MARA Holdings posted a fourth-quarter 2025 net loss of $1.71 billion, or $4.52 per diluted share, reversing sharply from net income of $528.3 million a year earlier.
The loss was largely driven by a $1.5 billion negative fair-value adjustment on digital assets and receivables. During the quarter, Bitcoin fell from roughly $114,300 at the end of September to about $88,800 by Dec. 31.
Revenue declined 6% year over year to $202.3 million, as weaker average BTC prices outweighed the benefit of increased mining capacity.
For full-year 2025, MARA reported a net loss of $1.31 billion despite revenue rising to $907.1 million from $656.4 million in 2024 — underscoring the volatility introduced by mark-to-market accounting.

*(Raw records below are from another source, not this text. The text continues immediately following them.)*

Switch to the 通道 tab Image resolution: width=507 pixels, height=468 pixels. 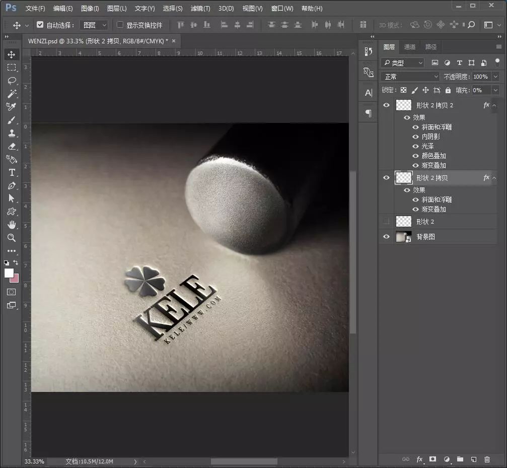click(410, 47)
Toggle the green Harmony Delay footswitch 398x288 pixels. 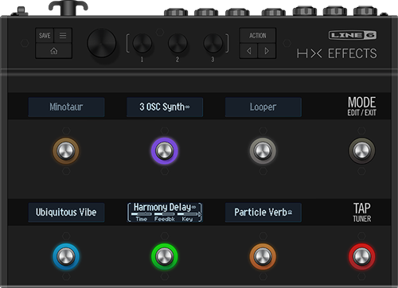(165, 256)
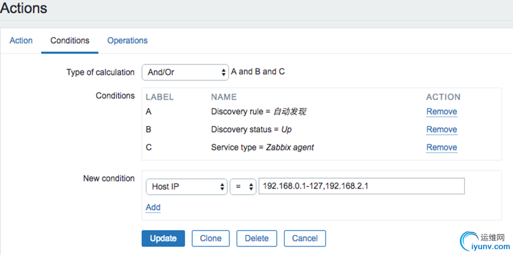Viewport: 513px width, 255px height.
Task: Click the 'Service type = Zabbix agent' condition row
Action: coord(262,147)
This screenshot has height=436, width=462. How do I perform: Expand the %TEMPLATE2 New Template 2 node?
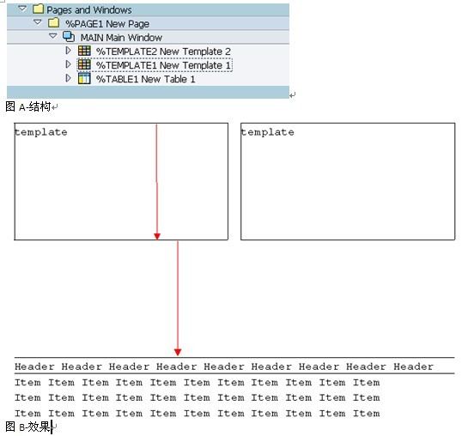tap(69, 51)
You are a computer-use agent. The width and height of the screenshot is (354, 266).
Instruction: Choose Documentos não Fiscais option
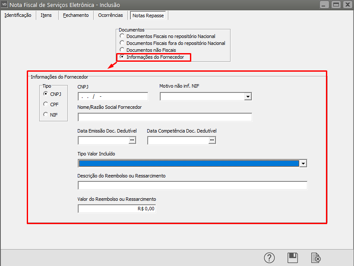[122, 50]
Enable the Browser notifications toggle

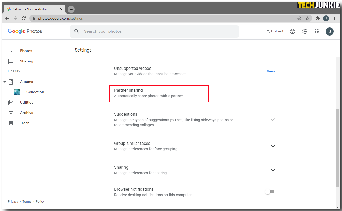270,192
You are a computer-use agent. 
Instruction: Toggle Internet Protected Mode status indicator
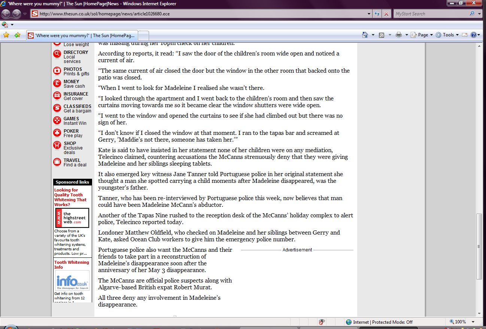379,322
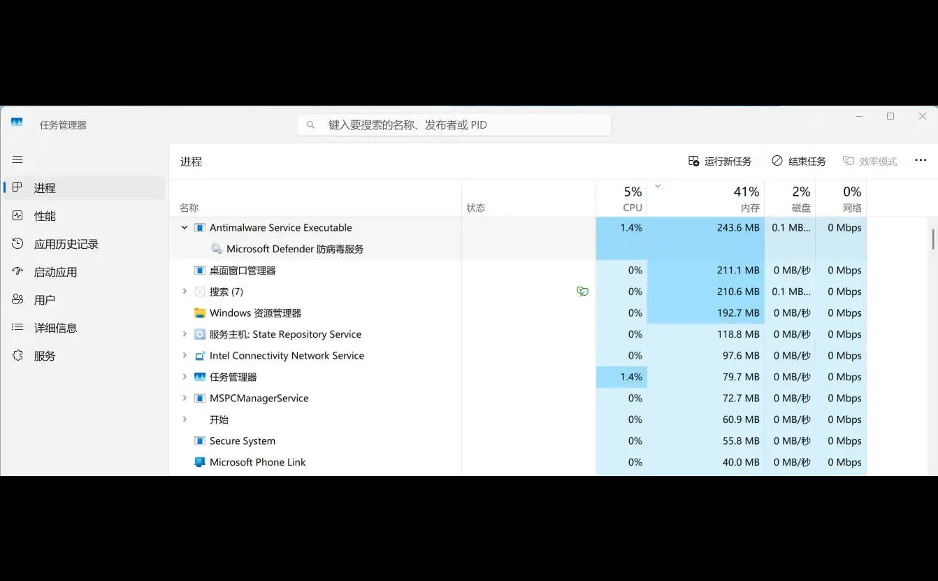The height and width of the screenshot is (581, 938).
Task: Select the 用户 sidebar icon
Action: click(x=17, y=299)
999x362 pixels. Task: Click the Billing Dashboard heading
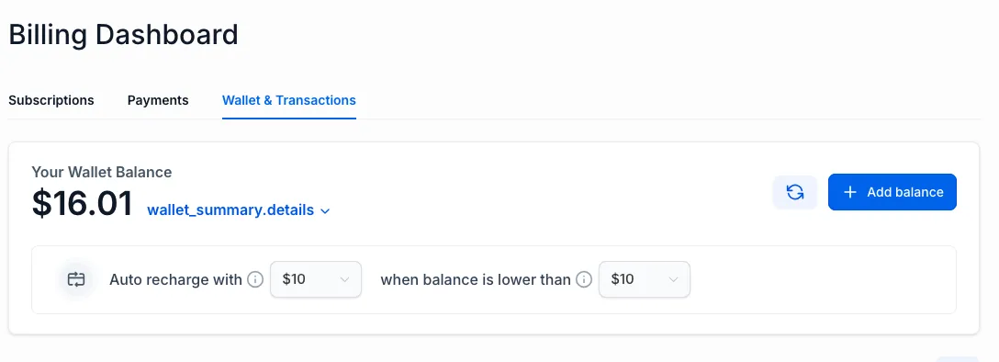(x=123, y=34)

The stock has fallen 46% over the past six months amid the broader crypto downturn.
Mining Output Slows
Operationally, MARA mined 2,011 BTC in Q4, down from 2,144 in the prior quarter and 2,492 in the same period a year earlier. For the full year, production totaled 8,799 BTC compared with 9,430 BTC in 2024.
The company ended 2025 holding 53,822 BTC, including 15,315 coins that were loaned or pledged as collateral. At a quarter-end spot price of $87,498 per bitcoin, the firm valued its BTC holdings at approximately $4.7 billion.
Strategic Shift Toward AI and HPC
Beyond the earnings numbers, MARA used its shareholder letter to signal a longer-term transformation.
The company announced a joint venture with Starwood Digital Ventures aimed at building artificial intelligence and high-performance computing (HPC) data centers at power-rich mining sites.
The partnership is designed to support more than 1 gigawatt of IT capacity initially, with potential expansion beyond 2.5 gigawatts. MARA retains the option to invest up to 50% in individual projects while continuing bitcoin mining operations where economics remain favorable.
In February, the firm also acquired a 64% stake in Exaion to target enterprise and sovereign-grade AI deployments.
The pivot reflects a broader industry trend: miners are increasingly leveraging their access to large-scale energy infrastructure to diversify into compute services as bitcoin mining margins compress.
Diverging Miner Playbooks
MARA’s hybrid mining-and-AI strategy contrasts with other approaches across the sector.
Hut 8 recently reported a $279.7 million quarterly loss while pursuing a $7 billion AI data center lease strategy. Meanwhile, Trump-backed American Bitcoin continues emphasizing a mine-and-hold BTC treasury model despite reporting losses of its own.
As bitcoin’s price volatility pressures balance sheets, miners are increasingly experimenting with diversified infrastructure plays to stabilize revenue streams.
For MARA, the $1.7 billion quarterly loss underscores the risks of holding large bitcoin reserves under fair-value accounting — but its AI pivot suggests the company is betting that compute demand, not just crypto cycles, will define its next growth phase.